§ **Page**
##########

Bob, That's more or less what I was trying to say. LSID = same bytes. Metadata about LSID = varying bytes. That's a very simple definition. It is divorced from the question of primary object, first class object, or any of that stuff. Just simply same bytes.
I don't know what to say about serving up LSID data bytes from a database via XML through DOM. Dave is suggesting that could cause more trouble than it saves and I can see that point since you can't control how reused code works in the future, so the bytes might change. Maybe an LSID provider should never do that.
But, is the LSID getData call supposed to return data bytes in XML form? That is, not the metadata, the data.
Chuck
-----Original Message----- From: Bob Morris [mailto:morris.bob@gmail.com] Sent: Friday, July 13, 2007 3:08 PM To: Paul Kirk Cc: Chuck Miller; Dave Vieglais; tdwg-guid@lists.tdwg.org Subject: Re: [tdwg-guid] LSID metadata persistence (or lack thereof)[Scanned]
This entire discussion confuses me. The LSID standard is published. Why is there a discussion of what an LSID should be? The standard requires that the data, as defined by the return of getData, to be identical for all resolutions of the LSID. From page 9 of the LSID spec:
" bytes getData (LSID lsid) bytes getDataByRange (LSID lsid, integer start, integer length) Metadata_response getMetadata (LSID lsid, string[] accepted_formats) Metadata_response getMetadataSubset (LSID lsid, string[] accepted_formats, string selector) The data retrieval services may implement all of the methods, or only methods for retrieving data, or only methods for retrieving associated metadata. The same LSID named data object must be resolved always to the same set of bytes. Therefore, all of the data retrieval services return the same results for the same LSID. The user has, however, the choice of which one of these to utilize depending on its location, known quality of service and other attributes. With metadata, the situation is different. Each data retrieval service can provide different metadata for the same LSID."

##########

§ **Supplied material**

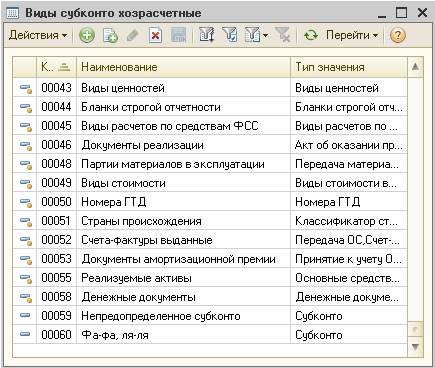Click the green Refresh list icon
The height and width of the screenshot is (368, 435).
pyautogui.click(x=311, y=35)
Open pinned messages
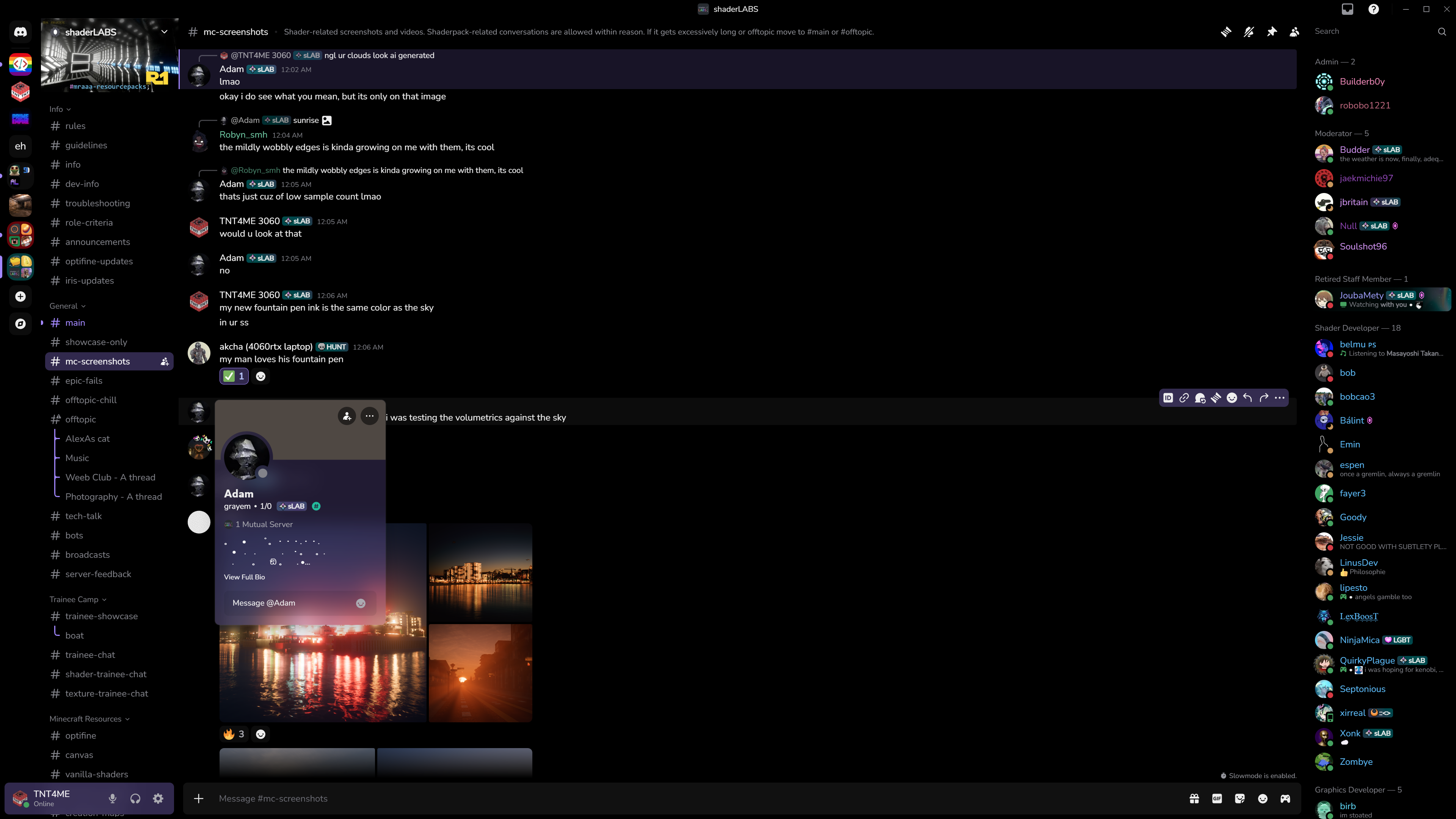The image size is (1456, 819). 1272,31
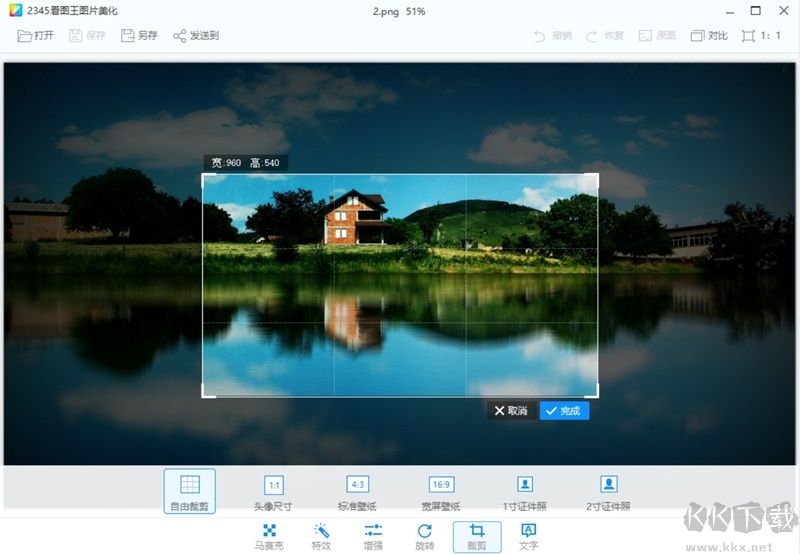Screen dimensions: 800x554
Task: Select 宽屏壁纸 16:9 crop ratio
Action: 441,490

##########

§ **Required tasks**
a – Which method names are listed in the LSID discussion's quotation from page 9 of the LSID spec? Give every one.
b – Print the stretch of the LSID discussion from "I don't know" through "metadata, the data.".

§ **Expected answers**
a – getData, getDataByRange, getMetadata, getMetadataSubset

b –
I don't know what to say about serving up LSID data bytes from a database via XML through DOM. Dave is suggesting that could cause more trouble than it saves and I can see that point since you can't control how reused code works in the future, so the bytes might change. Maybe an LSID provider should never do that.
But, is the LSID getData call supposed to return data bytes in XML form? That is, not the metadata, the data.